— START Entries provided —

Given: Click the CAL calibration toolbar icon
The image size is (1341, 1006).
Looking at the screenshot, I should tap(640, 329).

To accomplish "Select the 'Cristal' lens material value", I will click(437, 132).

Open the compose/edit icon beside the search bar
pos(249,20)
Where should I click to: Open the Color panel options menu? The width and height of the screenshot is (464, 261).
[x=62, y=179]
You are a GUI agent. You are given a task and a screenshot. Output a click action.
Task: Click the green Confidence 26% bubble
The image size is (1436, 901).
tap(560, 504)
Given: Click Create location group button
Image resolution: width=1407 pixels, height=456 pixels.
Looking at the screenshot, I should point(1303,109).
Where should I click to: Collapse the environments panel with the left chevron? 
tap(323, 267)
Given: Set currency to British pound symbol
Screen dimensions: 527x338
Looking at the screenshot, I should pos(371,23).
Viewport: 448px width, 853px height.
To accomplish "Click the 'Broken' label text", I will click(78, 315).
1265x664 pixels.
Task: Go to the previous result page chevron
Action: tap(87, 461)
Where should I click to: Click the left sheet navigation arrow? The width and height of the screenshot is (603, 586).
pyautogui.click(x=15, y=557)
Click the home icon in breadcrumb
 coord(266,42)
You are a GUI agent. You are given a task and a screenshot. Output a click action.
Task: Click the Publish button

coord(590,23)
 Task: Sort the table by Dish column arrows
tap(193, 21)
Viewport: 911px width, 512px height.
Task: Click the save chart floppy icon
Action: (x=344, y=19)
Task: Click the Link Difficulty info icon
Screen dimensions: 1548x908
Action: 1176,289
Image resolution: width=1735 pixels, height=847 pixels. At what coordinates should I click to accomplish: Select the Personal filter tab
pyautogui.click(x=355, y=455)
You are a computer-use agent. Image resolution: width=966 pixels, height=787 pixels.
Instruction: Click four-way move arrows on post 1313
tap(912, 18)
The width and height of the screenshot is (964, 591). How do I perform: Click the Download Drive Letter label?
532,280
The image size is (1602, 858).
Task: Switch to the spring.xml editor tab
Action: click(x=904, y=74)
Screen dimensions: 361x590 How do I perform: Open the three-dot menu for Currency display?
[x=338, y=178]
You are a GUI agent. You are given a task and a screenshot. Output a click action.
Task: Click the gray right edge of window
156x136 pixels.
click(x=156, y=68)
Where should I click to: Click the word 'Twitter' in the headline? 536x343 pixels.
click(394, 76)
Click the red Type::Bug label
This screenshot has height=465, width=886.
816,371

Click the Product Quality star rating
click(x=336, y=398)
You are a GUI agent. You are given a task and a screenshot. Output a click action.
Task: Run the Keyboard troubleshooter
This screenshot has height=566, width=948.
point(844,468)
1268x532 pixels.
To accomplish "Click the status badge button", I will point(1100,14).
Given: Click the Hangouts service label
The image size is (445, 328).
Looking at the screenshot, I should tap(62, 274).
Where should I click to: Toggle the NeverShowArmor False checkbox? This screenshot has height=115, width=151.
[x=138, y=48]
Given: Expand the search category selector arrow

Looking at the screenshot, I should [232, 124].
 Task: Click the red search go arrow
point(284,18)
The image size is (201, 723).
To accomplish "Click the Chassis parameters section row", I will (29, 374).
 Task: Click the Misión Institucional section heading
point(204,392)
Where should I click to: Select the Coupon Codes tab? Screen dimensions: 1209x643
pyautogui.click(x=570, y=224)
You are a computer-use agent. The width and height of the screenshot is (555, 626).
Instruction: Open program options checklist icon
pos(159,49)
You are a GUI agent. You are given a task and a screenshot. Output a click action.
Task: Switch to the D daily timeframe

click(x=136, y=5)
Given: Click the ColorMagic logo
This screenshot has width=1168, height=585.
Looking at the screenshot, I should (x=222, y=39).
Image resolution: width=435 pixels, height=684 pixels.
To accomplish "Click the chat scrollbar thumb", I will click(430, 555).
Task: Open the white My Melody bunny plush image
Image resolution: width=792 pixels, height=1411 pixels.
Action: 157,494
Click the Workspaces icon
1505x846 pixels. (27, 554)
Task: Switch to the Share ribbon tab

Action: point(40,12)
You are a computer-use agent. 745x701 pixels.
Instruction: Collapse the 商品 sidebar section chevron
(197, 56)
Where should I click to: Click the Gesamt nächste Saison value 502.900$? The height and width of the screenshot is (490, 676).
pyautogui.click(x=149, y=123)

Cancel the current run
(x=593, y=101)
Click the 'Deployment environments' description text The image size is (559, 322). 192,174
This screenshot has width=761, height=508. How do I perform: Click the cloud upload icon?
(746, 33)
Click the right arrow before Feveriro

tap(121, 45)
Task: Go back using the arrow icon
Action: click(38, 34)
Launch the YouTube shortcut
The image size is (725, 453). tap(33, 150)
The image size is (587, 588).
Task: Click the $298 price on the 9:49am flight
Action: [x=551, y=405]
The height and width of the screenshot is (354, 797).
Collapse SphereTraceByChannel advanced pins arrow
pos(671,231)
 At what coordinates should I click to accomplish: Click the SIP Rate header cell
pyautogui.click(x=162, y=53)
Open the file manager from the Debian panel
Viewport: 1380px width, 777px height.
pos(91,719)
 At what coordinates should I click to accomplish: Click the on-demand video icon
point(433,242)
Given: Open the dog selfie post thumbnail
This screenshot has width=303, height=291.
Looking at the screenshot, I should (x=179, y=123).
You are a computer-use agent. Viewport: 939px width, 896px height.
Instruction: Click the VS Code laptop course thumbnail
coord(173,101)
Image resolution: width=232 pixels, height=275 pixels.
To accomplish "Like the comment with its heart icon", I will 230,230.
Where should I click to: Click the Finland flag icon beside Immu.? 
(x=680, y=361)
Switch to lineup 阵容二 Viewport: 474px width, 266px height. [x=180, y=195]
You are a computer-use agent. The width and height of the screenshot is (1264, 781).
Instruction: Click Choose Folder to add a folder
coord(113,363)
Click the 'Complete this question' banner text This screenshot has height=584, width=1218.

— END Entries provided —

Identify every line in the records that contains the word "what" and copy each one.

Image resolution: width=1735 pixels, height=847 pixels. At what coordinates should I click to accomplish: Select the Personal filter tab
 At what coordinates should I click to accomplish: Click the SIP Rate header cell
 At what coordinates should I click to accomplish: Click the on-demand video icon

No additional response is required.